What a privilege to spend three days in Utah with Intermountain Healthcare at their Mindshare 2012 Conference. I was invited by the CFO Bert Zimmerli and CIO Marc Probst when we met last week at HIMSS 2012 in Las Vegas. I was very interested, but what truly closed the deal was attending a session with CEO’s of some of the most forward-looking healthcare organizations in the world that included Dr. Charles Sorensen of Intermountain Healthcare. I wrote about it and made my plans to travel to Salt Lake City.
I had a great incentive to go. I’ve been trying to understand why healthcare covers such a remarkable spectrum of those who say we’re destroying a good system to those who are clearly saying that it must achieve better results for less. Who has the right perspective?
Dr. Brent James
This morning’s keynote was Dr. Brent James. His message: Healthcare will be fundamentally changed by evidence-based, validated-by-data, best practice protocols. This isn’t out-of-the blue prediction. Intermountain Healthcare has significantly benefited from Dr. James’ thought leadership on the ground, every day in a sizable healthcare organization. To understand more, there’s a 2009 NY Times Magazine article that lays out the difference between theory and Dr. James’ reality.

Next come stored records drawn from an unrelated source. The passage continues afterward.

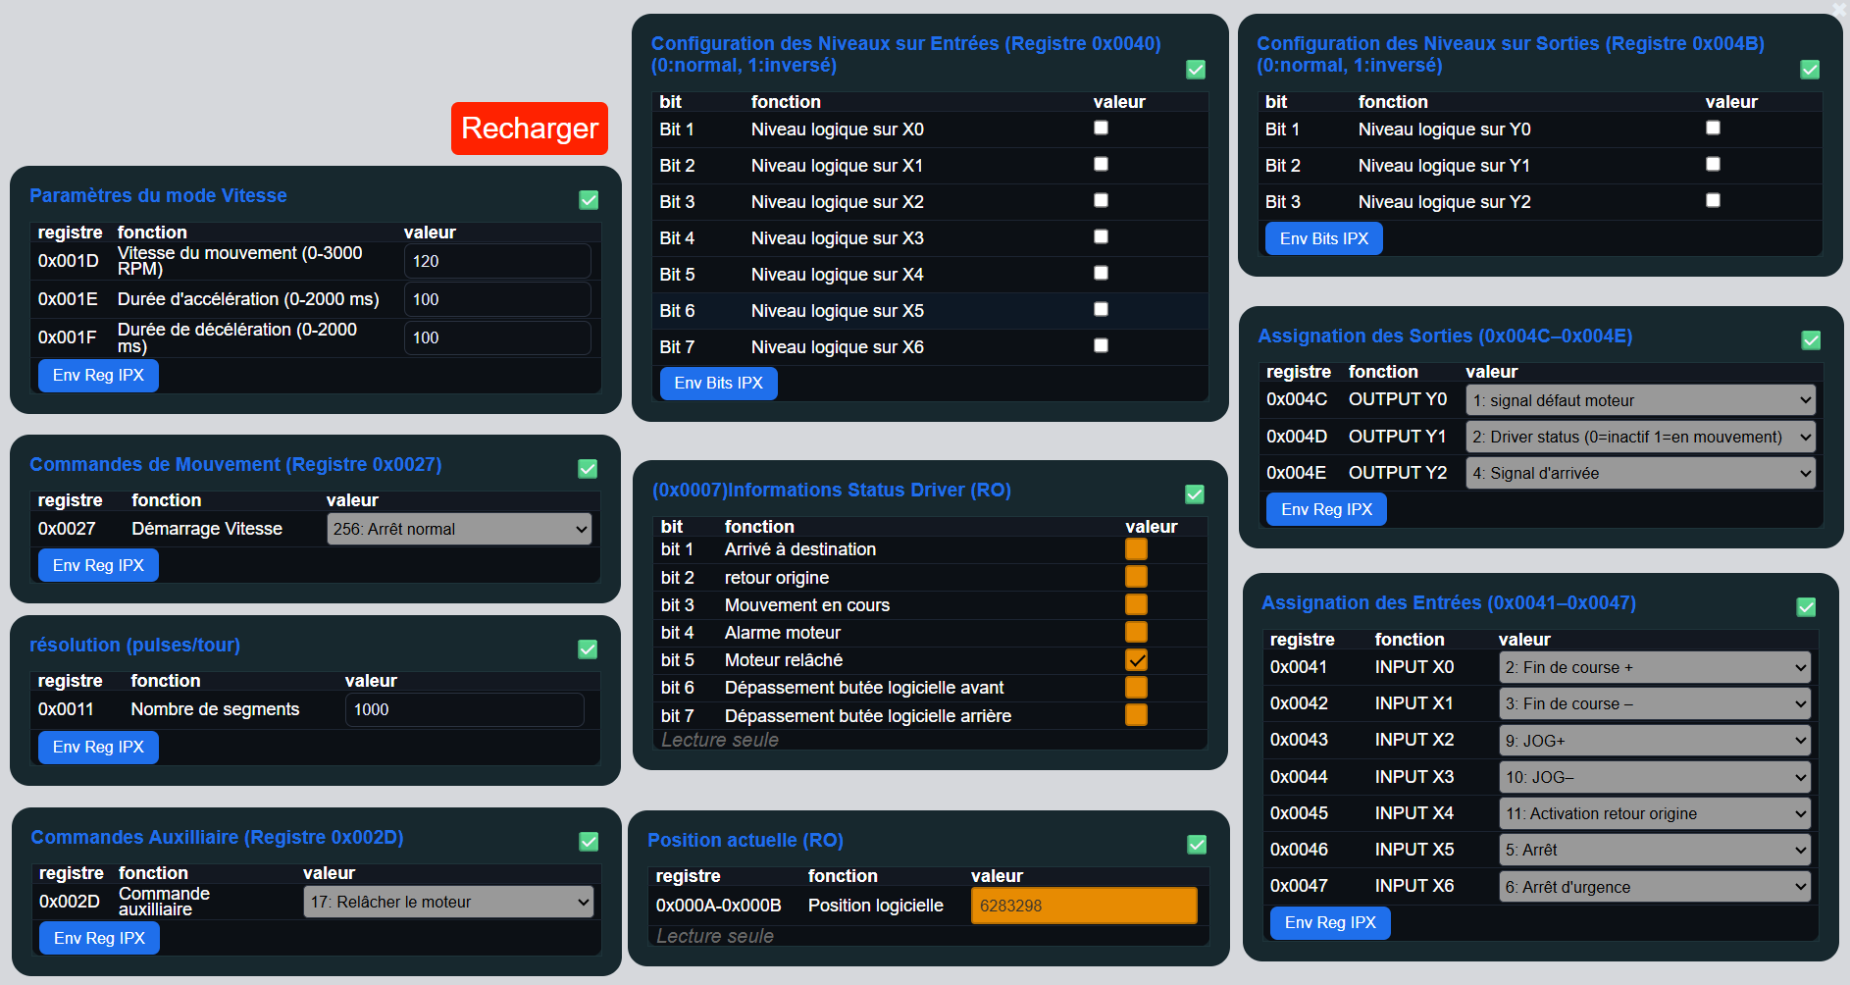
Task: Click the red Recharger button
Action: [x=529, y=129]
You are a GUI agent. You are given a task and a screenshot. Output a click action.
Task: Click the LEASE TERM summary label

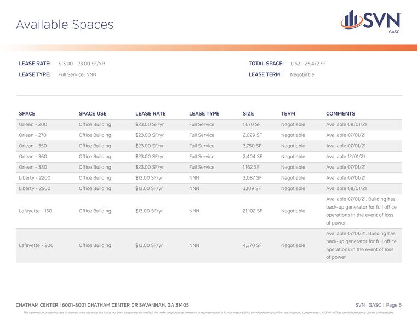pos(265,74)
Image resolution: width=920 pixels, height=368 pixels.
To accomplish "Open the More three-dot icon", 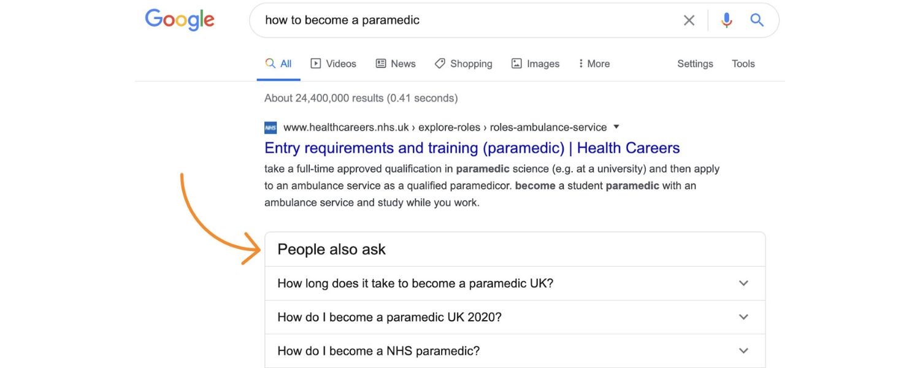I will click(580, 63).
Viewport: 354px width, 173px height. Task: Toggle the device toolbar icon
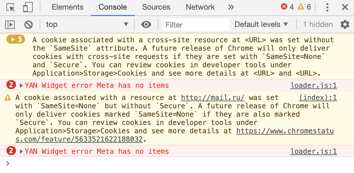(28, 7)
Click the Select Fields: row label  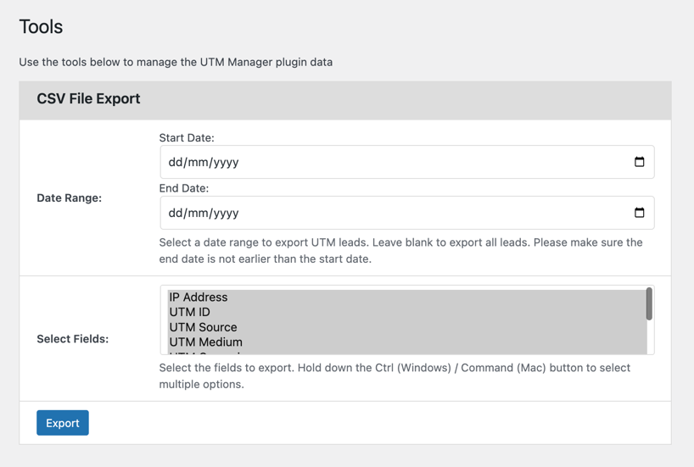[x=72, y=339]

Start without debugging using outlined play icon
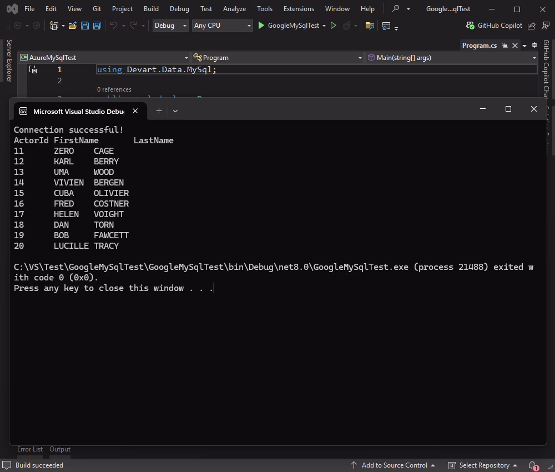333,26
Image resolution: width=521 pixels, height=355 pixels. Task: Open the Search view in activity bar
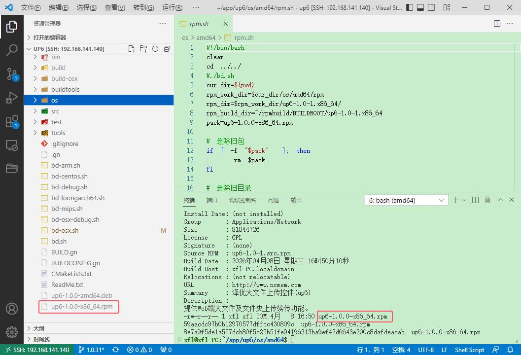point(12,50)
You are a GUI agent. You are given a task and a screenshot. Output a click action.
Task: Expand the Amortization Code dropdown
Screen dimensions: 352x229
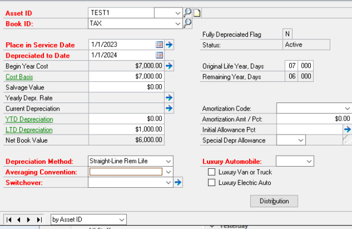point(347,108)
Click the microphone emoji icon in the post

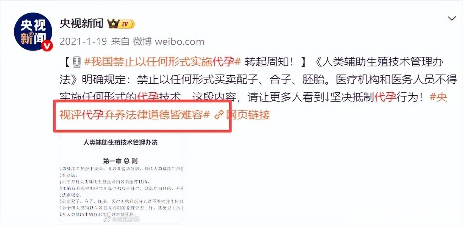pyautogui.click(x=77, y=62)
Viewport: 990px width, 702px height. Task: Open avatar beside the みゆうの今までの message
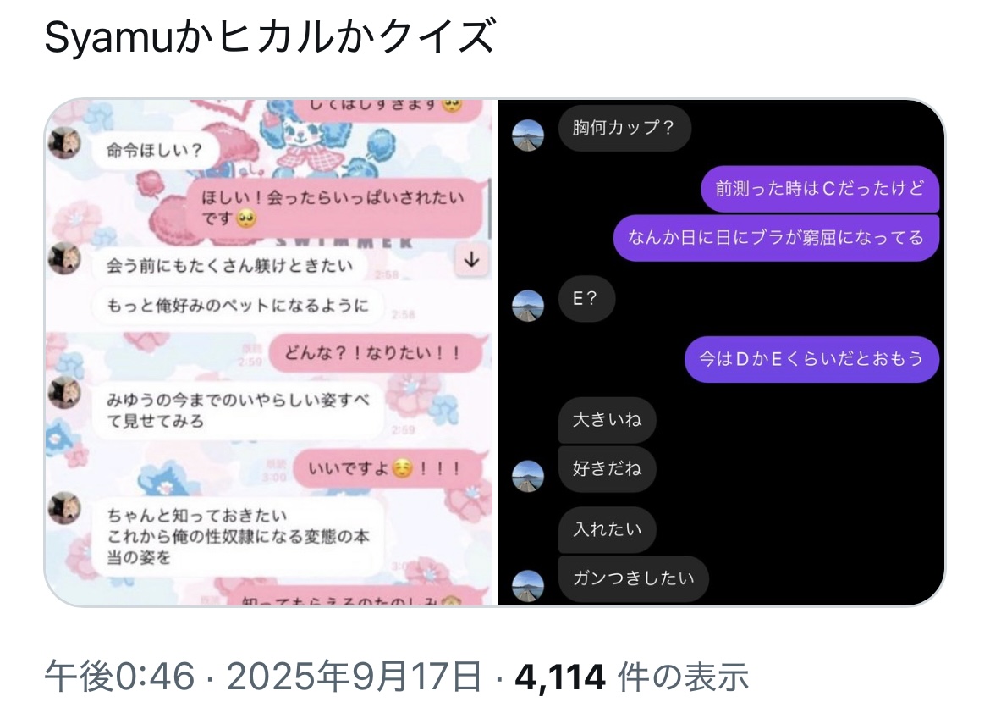tap(64, 392)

Many erect barriers to new approaches but are usually heavily invested in the status quo or very concerned about the threat to their livelihood. They have arguments, but James has evidence-based answers to their challenges:
- While no treatment protocol perfectly fits any individual patient, shared baseline “bundles” of patient data allow mass development of standardized approaches to care which tolerate individual customization as appropriate
- There are serious limitations to protocol development (treatment plans), but a Learning System that embeds variance and outcomes tracking allows continuous protocol review and tested, safe improvement to happen
- Reliance on human memory produces an estimated 55% accuracy in medicine. But smart tools embed protocols in workflows that can be followed regardless of human memory.

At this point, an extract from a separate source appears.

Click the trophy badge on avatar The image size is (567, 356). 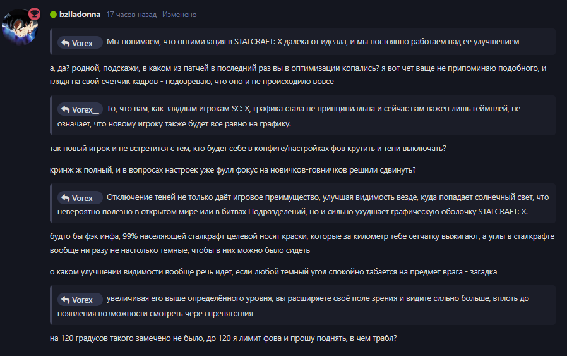click(x=34, y=14)
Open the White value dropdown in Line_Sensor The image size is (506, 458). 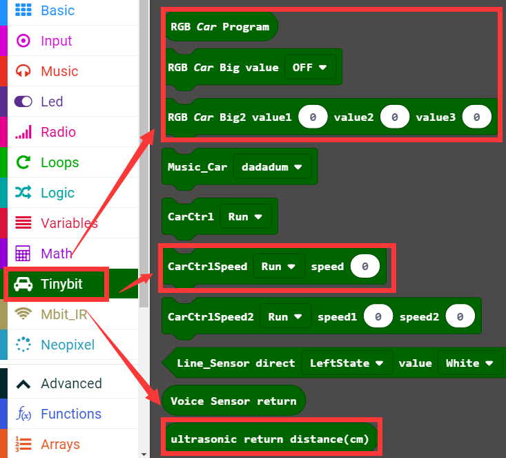point(469,363)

Not surprisingly, Dr. James makes it clear that this approach requires coordinated teams with reliable data systems. Some things can’t be seen through paper records and conversations. There are things that only become clear when observed in populations, using evidence instead of hunch, and with good understanding of the variations within treatment that effect the outcome.
This is Dr. Deming, famous for his work with Japanese auto manufacturing, in a nutshell. It was no surprise that the two worked together a few decades ago and it had a lasting impact. Dr. James understands that the proven methods for manufacturing absolutely apply to Healthcare. The diagram above is a generic administrative example, not one used by James but an example of using statistical analysis and activity-based costing in healthcare.

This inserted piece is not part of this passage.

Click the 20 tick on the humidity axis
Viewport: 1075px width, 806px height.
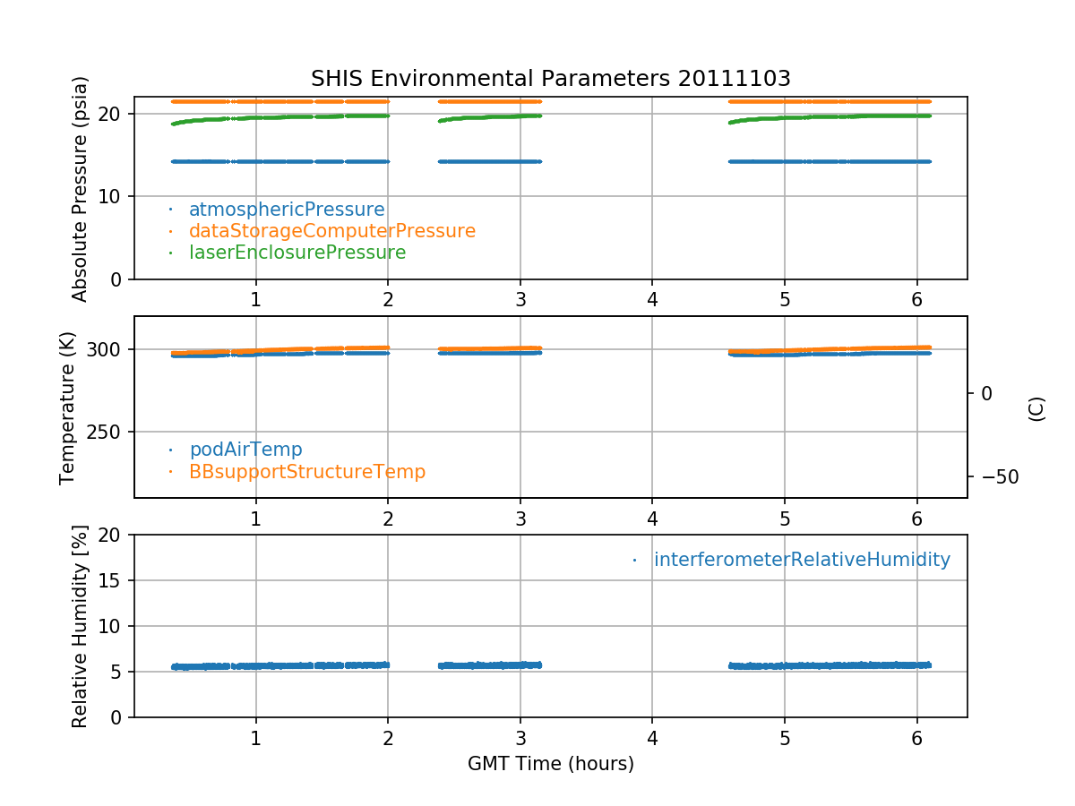(113, 535)
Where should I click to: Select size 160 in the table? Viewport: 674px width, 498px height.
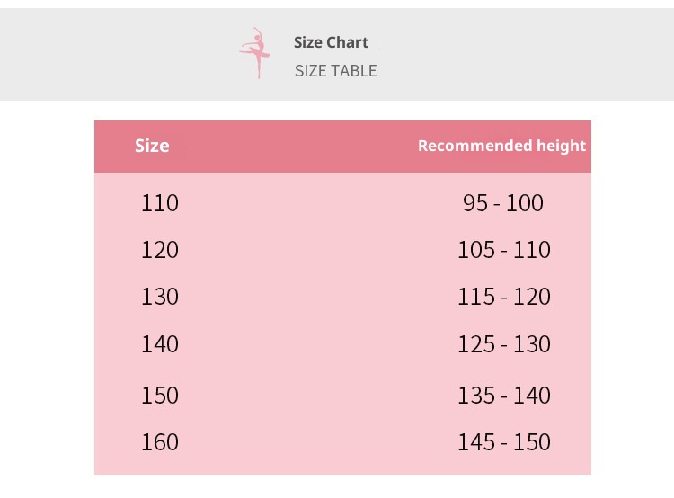point(160,442)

Nothing is convincing without hard data. Dr. James’ talk covered the same case outlined in the NY Times article: Treatment of Acute Respiratory Distress Syndrome (ARDS). Using an evidenced-based, process-focused approach caused the success rates for patients to rise from 9.5% to 44% while costs fell by ~25% (from $160K to $120K) and physician time fell by ~50%. Better results, delivered far more often, using fewer resources and at a lower cost.
This plays very well into what CFO Bert Zimmerli said in his remarks at dinner last night, “The key to making healthcare more accessible is to make it more affordable.” At Intermountain Healthcare, this is more than saving patients, it is about saving the country by improving the industry that puts great strain on our economy; no small task.